On my first visit to the Site, I was walking through The Church. I felt a magnetic pull to visit The Church, even though I had never seen or heard of it before. Looking through a heavy iron gate at the base of the belfry and marvelling at the well-worn stone steps, I was suddenly overcome by a tremendous wave of emotion.

Jimmy’s story was that wave. I almost ran to the smaller church (St. David’s) next door to The Church’s ruin, grabbed a handful of their postcard blanks and scribbled over a thousand words to capture the essence of Jimmy’s story.

I have 15-20,000 words to go to tell you Jimmy’s story. I’m not going to give away any more for the moment. Meanwhile, I live and breathe his story, so much so, that on our last trip there a few weeks ago for more research, I said to my husband, “Oh, I can show you Reb… Oops, never mind, she’s not a real person.” Embarrassed, and thankful it was only my husband, the characters feel so ‘real’ to me that I was looking forward to showing him, her house!

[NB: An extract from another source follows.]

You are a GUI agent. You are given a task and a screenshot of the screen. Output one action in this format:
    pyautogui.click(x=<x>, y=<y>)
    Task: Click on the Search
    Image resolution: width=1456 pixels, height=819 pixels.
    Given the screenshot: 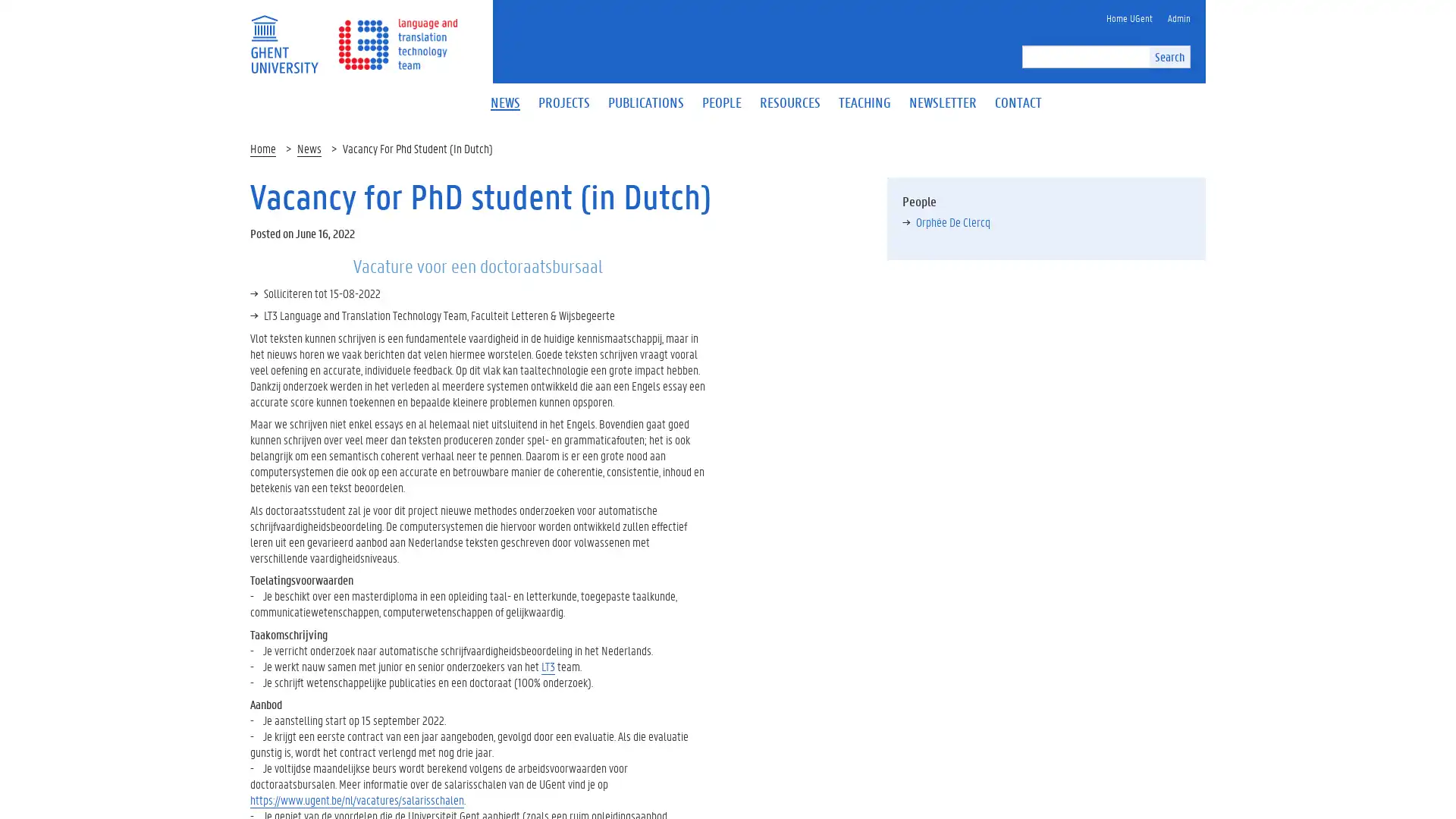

The Church with St. David’s Church in foreground where I outlined Jimmy’s story.

Jimmy’s book is fictional, but I have finally found a way to write the way I want to write. All my life, I have studied. To satisfy my curiosity, I can happily disappear down rabbit holes, and wormholes doing research. I am a Jill of all trades. I know enough about many things to do them well, but then I get pulled in a new direction. Thankfully, my nursing career has enabled me to move around and keep learning, while still under the umbrella of being a nurse.

Jimmy’s story has enabled me to fulfill my desire to research and write. You will learn something about the Site during his story, but it is only just enough.

The Penitentiary
Penitentiary and Commandant’s House on the left.

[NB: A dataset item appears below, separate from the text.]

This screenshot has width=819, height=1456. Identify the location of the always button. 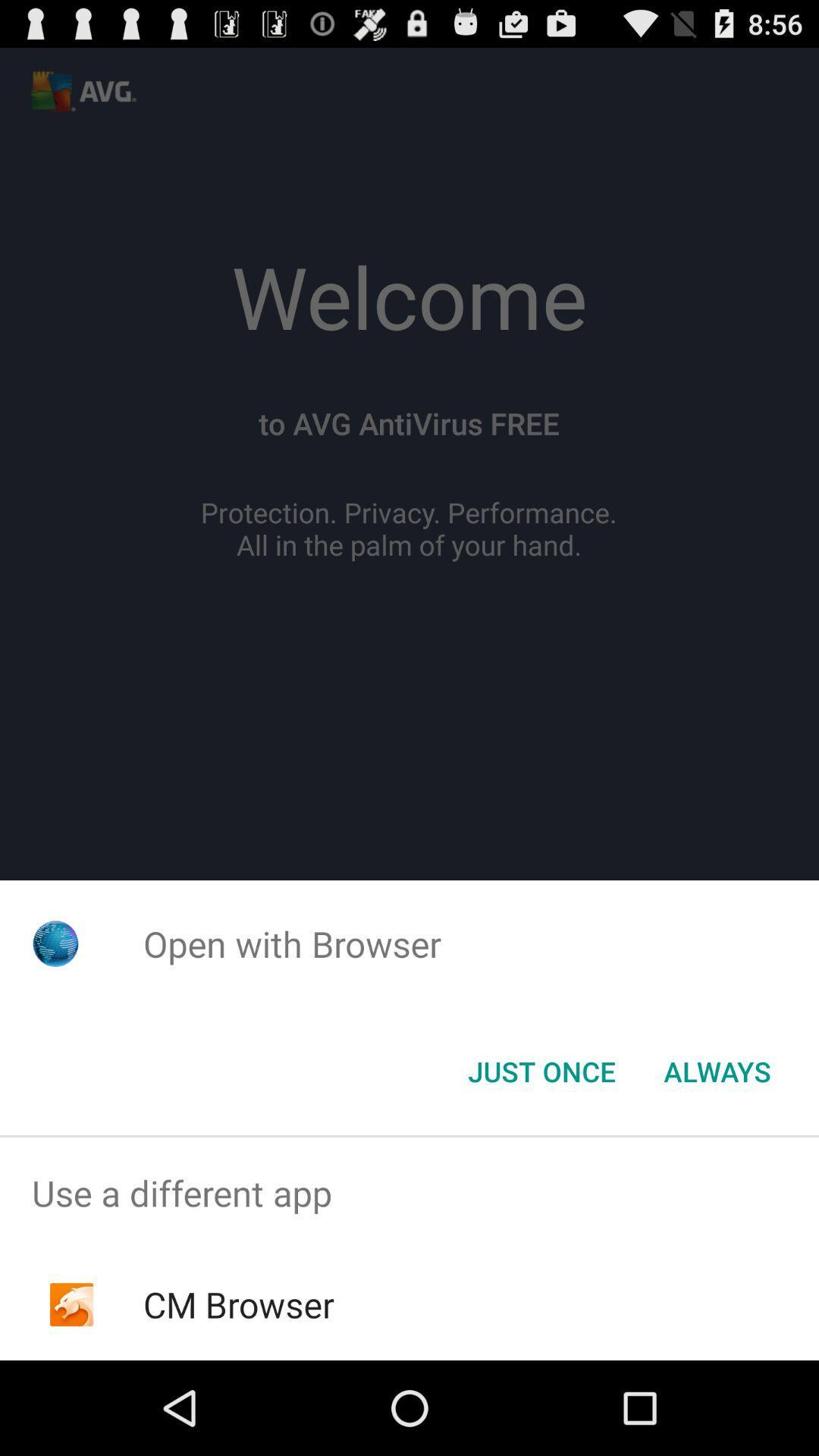
(717, 1070).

I can’t wait to share the story with you. Inspired by history and with historical elements, but at heart, a paranormal cozy.

Sunrise at home

We chose our semi-retirement place on earth, well. We face due east, so we’re treated to magnificent sunrises, at least we think so.

Wherever on earth you are, I hope you have a fur baby, or snuggly rug, to curl up with while you enjoy your new favourite book. My latest find has been the Young Adult Fantasy novels by Helen Scheuerer. Both The Oremere Chronicles and the Curse of the Cyren Queen series – well I devoured them both.